Man kann es nicht oft genug wiederholen: Auch der Vietnamkrieg wurde als Antiterroreinsatz und Hilfe zum Aufbau eines stabilen und demokratischen Südvietnam geführt. Auch damals hieß es: Gnade uns Gott, wenn der Vietcong siegt, dann bricht ganz Asien weg. Auch damals sollte immer mehr „Verantwortung“ an eine „gewählte südvietnamische Regierung“ übergeben werden: Die Eskalation war nur die notwendige Bedingung für die notwendige „Stabilisierung“ – ohne „Stabilisierung“ war an Rückzug nicht zu denken. Auch damals hieß die konkrete Strategie wie heute „clear and hold“ (seinerzeit „search and destroy“), auch sie wurde hauptsächlich mit ständiger „Luftunterstützung“ geführt. Auch dabei gab es massenweise tote Frauen und Kinder. Vorschlag eines Stabsärztebruders könnte sein: Wie damals könnte man verhindern, dass Kinder sich nächstens in „Unruhegebieten“ rumtreiben, indem man die „Unruhegebiete“ ganz räumt und die Bevölkerung in „Dörfer des glücklichen Lebens“ umsiedelt!

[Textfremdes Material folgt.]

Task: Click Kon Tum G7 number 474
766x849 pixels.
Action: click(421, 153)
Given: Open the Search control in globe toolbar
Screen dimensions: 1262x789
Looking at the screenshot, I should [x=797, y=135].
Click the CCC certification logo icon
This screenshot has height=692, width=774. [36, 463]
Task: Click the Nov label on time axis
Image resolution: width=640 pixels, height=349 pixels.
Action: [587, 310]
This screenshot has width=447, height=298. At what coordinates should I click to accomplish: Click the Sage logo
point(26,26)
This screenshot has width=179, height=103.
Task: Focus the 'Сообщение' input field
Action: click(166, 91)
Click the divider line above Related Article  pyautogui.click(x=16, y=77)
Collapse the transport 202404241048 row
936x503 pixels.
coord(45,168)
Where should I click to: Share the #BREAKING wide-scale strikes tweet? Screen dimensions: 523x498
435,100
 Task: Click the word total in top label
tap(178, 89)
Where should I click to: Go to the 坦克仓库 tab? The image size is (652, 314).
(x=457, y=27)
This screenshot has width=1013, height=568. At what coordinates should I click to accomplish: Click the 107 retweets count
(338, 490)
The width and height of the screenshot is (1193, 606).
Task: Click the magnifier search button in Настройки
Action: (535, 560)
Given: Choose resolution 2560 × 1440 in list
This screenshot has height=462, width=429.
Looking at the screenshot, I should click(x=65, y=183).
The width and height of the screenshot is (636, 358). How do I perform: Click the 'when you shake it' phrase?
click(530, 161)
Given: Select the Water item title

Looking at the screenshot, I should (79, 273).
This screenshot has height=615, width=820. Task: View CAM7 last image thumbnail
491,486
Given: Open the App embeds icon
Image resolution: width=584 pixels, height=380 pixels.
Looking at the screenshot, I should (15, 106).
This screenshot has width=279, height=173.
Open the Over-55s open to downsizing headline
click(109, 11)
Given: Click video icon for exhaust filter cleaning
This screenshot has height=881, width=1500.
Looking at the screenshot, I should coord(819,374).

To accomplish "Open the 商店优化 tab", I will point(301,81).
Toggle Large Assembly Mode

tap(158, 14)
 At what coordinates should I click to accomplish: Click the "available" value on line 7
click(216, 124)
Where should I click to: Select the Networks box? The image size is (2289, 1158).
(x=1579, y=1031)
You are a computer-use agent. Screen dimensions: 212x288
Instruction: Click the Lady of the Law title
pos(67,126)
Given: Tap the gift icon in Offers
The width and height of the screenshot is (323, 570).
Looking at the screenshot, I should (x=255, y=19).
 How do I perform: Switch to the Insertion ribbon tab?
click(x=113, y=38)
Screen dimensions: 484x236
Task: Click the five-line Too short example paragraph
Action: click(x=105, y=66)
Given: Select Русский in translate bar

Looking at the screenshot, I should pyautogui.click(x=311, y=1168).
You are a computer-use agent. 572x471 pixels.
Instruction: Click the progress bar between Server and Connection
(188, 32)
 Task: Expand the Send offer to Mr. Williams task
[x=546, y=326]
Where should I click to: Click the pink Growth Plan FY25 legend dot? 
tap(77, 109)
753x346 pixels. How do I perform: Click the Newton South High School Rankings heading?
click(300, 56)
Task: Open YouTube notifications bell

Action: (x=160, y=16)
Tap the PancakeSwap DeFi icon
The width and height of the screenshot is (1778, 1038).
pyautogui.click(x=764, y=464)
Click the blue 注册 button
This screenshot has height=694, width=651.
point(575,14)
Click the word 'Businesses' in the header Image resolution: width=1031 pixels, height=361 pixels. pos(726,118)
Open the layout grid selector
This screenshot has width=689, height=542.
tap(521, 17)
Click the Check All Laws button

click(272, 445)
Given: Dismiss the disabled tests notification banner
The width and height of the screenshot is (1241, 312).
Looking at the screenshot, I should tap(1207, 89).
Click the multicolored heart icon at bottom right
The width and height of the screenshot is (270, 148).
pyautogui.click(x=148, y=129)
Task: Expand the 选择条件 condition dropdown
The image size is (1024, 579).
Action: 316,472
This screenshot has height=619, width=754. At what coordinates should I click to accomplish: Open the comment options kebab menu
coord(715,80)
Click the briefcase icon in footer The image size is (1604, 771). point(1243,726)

Fazit: „Deutschland“ („WIR haben die Kraft“) ist in seinem 1. Vietnamkrieg angekommen, wie in der Vorerinnerung prognostiziert. Aber (fast) niemand hält das für möglich. Stell Dir vor, es ist Vietnamkrieg aus Deutschland, und niemand merkt es. Die Lektüre der Vorerinnerung macht das nicht Vorstellbare vorstellbar.